Despite his academic challenges, Kauhi discovered a passion for athletics at a young age.
“As a kid, I enjoyed all the sports. At the age of 15, I fell in love with body boarding … winning multiple state and national titles within three years.”
“In 1999-2001 is when Baywatch: Hawai‘i was starting filming and I got picked to be an original Hawaiian lifeguard on the show with Brian Keaulana. And then, after that, I went into my career of being a model, being in local calendars,” says Kauhi, who enjoyed roles in several Hollywood productions that include the first two Jumanji movies, as well as Fast & Furious Presents: Hobbs & Shaw.
In the early 2000s, he also branched out into the world of fitness and bodybuilding. It culminated with him being crowned Mr. Hawaiian Islands in 2008.
For as much aloha as he shows to others, Kauhi is always grateful when he witnesses others giving back, too. He mentions one particular special family member who has helped him reinvest in his businesses and run his boxing program.
“My auntie Sophie Kauhi, I thank her. She gave me an opportunity to move in with her family on Hawaiian homestead lands. I take care of the bills and her.

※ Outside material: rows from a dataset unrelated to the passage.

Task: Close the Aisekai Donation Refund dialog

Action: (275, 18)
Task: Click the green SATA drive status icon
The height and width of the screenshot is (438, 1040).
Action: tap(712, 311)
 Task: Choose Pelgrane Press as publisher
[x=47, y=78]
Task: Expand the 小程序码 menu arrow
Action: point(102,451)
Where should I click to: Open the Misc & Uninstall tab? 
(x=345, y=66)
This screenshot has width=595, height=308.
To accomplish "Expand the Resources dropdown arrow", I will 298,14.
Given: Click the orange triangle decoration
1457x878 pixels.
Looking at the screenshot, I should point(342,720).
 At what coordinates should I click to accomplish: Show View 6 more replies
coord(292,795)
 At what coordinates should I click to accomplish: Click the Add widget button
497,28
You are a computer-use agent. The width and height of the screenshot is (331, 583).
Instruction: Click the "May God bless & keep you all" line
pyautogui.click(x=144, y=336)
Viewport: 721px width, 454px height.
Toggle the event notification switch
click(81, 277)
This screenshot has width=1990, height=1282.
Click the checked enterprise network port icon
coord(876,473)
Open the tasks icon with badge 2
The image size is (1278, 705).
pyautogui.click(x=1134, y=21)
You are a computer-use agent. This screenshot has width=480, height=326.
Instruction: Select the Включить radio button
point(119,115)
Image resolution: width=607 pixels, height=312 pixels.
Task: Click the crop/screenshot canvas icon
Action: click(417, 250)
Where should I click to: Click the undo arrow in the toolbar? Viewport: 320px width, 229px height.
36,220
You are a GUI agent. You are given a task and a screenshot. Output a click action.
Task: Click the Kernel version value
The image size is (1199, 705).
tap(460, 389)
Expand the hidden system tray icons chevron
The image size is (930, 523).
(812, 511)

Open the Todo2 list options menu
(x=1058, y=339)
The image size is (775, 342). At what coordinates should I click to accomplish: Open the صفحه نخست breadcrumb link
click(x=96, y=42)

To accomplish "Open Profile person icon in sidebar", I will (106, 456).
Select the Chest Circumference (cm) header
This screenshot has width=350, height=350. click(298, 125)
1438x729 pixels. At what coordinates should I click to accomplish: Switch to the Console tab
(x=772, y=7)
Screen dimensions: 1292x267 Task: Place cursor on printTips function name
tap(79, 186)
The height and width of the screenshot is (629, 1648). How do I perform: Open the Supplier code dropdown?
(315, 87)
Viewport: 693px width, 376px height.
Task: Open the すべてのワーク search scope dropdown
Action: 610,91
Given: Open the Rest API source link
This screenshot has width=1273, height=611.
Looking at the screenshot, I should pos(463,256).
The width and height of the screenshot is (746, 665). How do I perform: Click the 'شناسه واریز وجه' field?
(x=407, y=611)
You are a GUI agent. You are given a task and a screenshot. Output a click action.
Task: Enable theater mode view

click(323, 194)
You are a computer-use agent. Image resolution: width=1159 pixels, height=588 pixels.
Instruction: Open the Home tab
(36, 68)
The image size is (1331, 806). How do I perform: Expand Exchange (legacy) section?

She helped me and my family survive,” he adds.
In a moment of reflection, Kauhi says he is motivated in all of his endeavors by a deep-seated aloha spirit that has been passed down from generation to generation.
“If you’re a pure Hawaiian like my grandfather, he told me this: ‘Aloha is just a word. You either have it in you, or you don’t. You cannot teach the word ‘aloha,’” says Kauhi. “He told me that a long time ago and that always sticked to me.
“For me, that’s something that I love to spread, in anything I do.”